Existing RTL fuzzing fails to detect hardware vulnerabilities introduced during synthesis—such as gate-level translation errors and malicious library-mapping backdoors. Method: We propose the first gate-level netlist fuzzing framework, featuring: (i) a synthesis-aware gate-level coverage metric; (ii) differential fuzzing to identify anomalous behavior in library components; (iii) the CLiMA attack model to assess library-level adversarial risks; and (iv) joint optimization of EDA tool parameters with formal verification for comparative analysis. Contributions/Results: Our framework discovers seven previously unknown synthesis-stage vulnerabilities in open-source processors and IP cores; successfully executes malicious library-mapping attacks that evade Cadence Conformal equivalence checking; and empirically demonstrates its effectiveness in complementing industrial-grade formal verification. This work bridges a critical gap in hardware fuzzing by extending coverage from RTL to the gate level.

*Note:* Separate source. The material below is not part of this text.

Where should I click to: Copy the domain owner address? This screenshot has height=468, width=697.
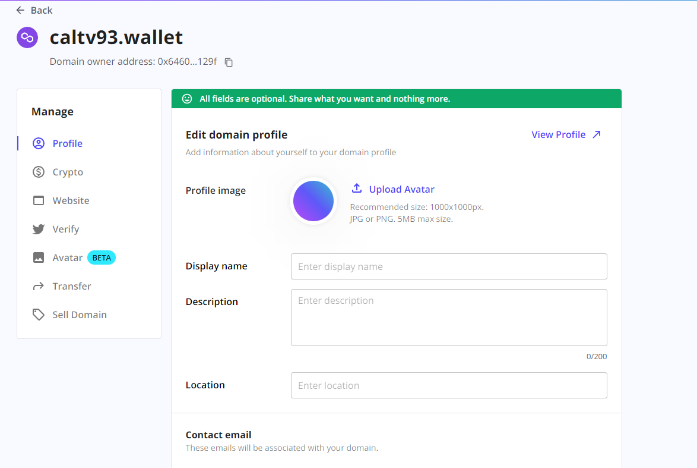pyautogui.click(x=229, y=62)
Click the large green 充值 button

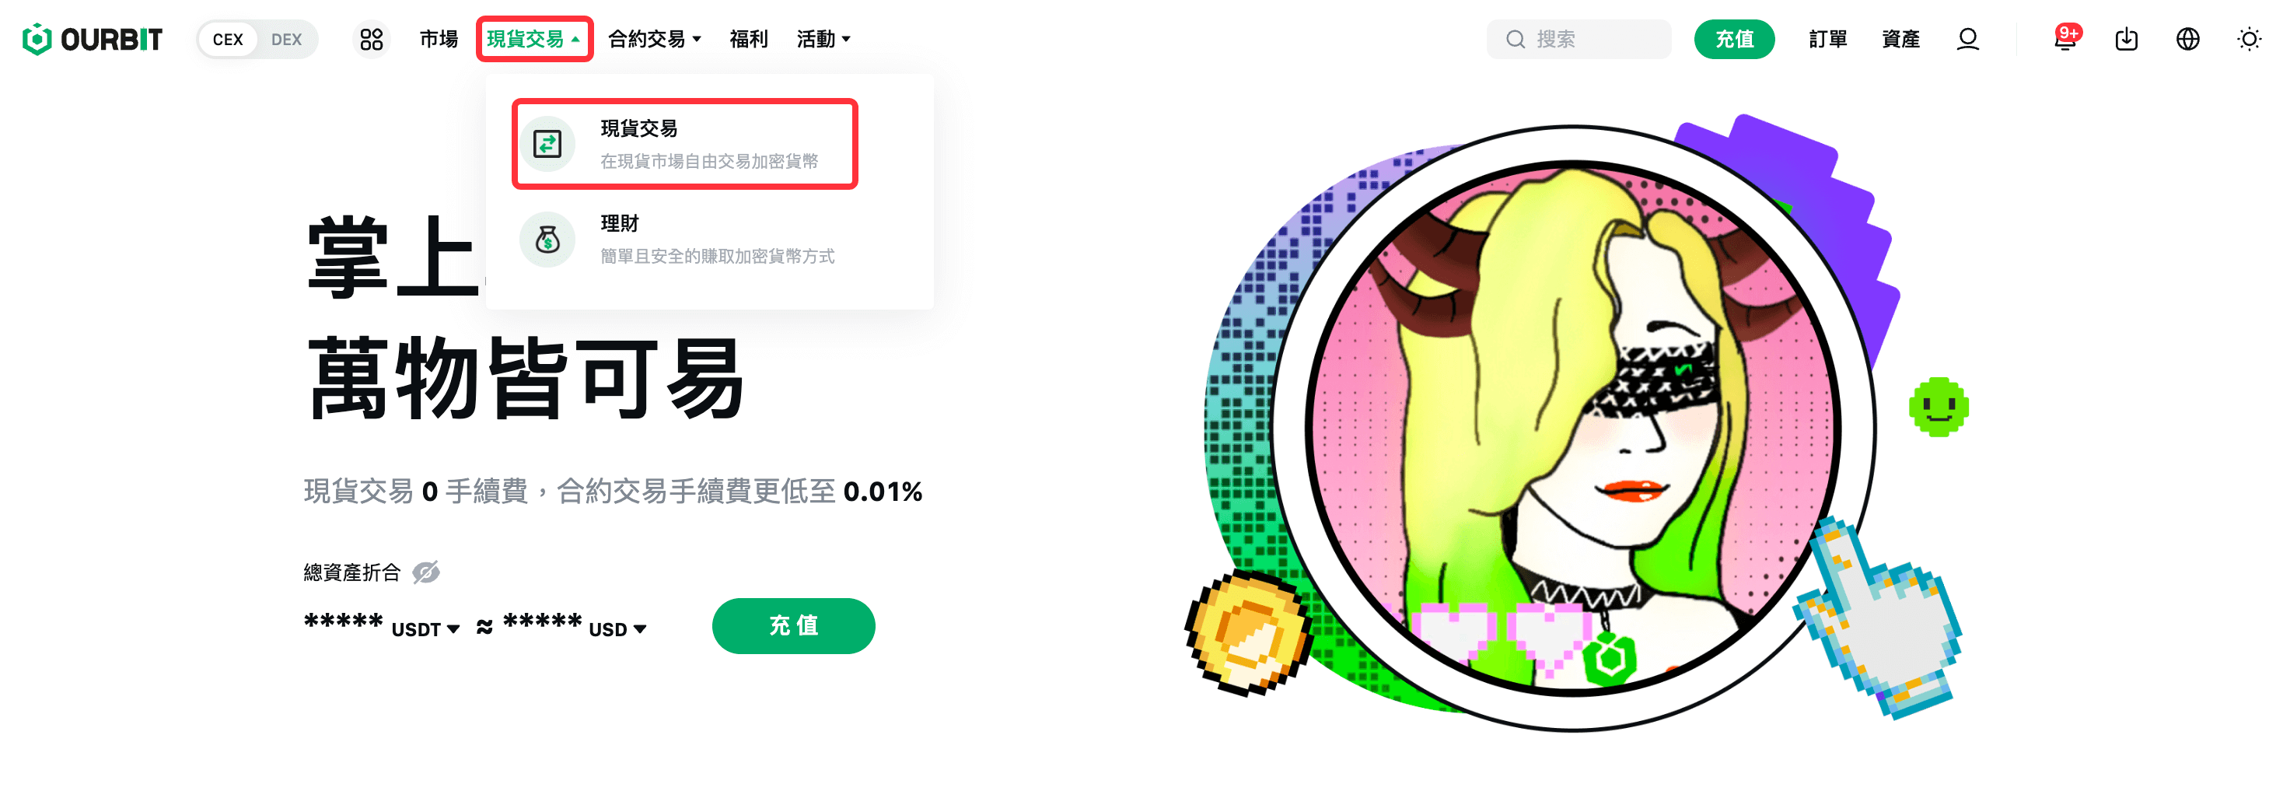pyautogui.click(x=793, y=626)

In the evolving landscape of integrated circuit (IC) design, the increasing complexity of modern processors and intellectual property (IP) cores has introduced new challenges in ensuring design correctness and security. The recent advancements in hardware fuzzing techniques have shown their efficacy in detecting hardware bugs and vulnerabilities at the RTL abstraction level of hardware. However, they suffer from several limitations, including an inability to address vulnerabilities introduced during synthesis and gate-level transformations. These methods often fail to detect issues arising from library adversaries, where compromised or malicious library components can introduce backdoors or unintended behaviors into the design. In this paper, we present a novel hardware fuzzer, SynFuzz, designed to overcome the limitations of existing hardware fuzzing frameworks. SynFuzz focuses on fuzzing hardware at the gate-level netlist to identify synthesis bugs and vulnerabilities that arise during the transition from RTL to the gate-level. We analyze the intrinsic hardware behaviors using coverage metrics specifically tailored for the gate-level. Furthermore, SynFuzz implements differential fuzzing to uncover bugs associated with EDA libraries. We evaluated SynFuzz on popular open-source processors and IP designs, successfully identifying 7 new synthesis bugs. Additionally, by exploiting the optimization settings of EDA tools, we performed a compromised library mapping attack (CLiMA), creating a malicious version of hardware designs that remains undetectable by traditional verification methods. We also demonstrate how SynFuzz overcomes the limitations of the industry-standard formal verification tool, Cadence Conformal, providing a more robust and comprehensive approach to hardware verification.